With my Hijab, I have learned to look up to the world – I stand up to the world and the faces around me. I am no longer stilled or silenced by their deliberate stares. I am cognizant of the prejudice swirling around me. I am aware of their misplaced fear. But in response, I reflect a pillar of strength and modesty. I return their stares with an image of color and of hope.

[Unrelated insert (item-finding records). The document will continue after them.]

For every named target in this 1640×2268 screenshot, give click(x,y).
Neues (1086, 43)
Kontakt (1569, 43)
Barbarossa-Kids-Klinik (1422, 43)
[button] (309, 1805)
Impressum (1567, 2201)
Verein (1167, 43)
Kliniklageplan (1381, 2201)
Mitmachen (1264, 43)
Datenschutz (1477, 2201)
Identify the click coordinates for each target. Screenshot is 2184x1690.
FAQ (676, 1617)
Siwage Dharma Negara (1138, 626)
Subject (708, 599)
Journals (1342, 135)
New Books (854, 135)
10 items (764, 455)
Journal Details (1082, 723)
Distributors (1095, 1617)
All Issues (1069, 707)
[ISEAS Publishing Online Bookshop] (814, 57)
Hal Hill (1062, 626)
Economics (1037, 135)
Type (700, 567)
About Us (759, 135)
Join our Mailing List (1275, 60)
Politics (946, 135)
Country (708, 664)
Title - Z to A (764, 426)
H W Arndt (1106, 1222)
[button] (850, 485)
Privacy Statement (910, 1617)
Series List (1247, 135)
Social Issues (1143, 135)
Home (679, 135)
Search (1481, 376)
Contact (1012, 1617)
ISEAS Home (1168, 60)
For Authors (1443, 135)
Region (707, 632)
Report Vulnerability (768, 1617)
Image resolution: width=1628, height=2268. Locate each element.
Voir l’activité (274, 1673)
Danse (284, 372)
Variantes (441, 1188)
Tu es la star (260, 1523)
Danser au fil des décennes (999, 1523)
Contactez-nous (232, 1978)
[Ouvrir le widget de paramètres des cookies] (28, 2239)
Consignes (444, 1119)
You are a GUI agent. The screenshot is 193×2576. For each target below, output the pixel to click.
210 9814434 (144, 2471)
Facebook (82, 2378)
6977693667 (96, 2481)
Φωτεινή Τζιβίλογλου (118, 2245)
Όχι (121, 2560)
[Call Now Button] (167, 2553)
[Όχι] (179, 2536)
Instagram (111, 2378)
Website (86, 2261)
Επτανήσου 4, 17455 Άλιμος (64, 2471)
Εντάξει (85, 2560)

For the courageously curious, my name is Amal. It means “hope” in Arabic. What you see is my Hijab. In Arabic, it means “a barrier” or “a divide.” In another fashion, Hijab means “barred,” “separated out,” or “screened off.” And while you hear the words and believe I am oppressed, tortured, and brainwashed – I hear these words, I hear the word Hijab, and I am reminded of my modesty, my pride, and my faith.
I rest my hand across my collarbone, holding my Hijab – reanimating my body as I climb back into my armor and my identity. I look up and catch a glimpse of my reflection – my Hijab, and I am hopeful you see it too.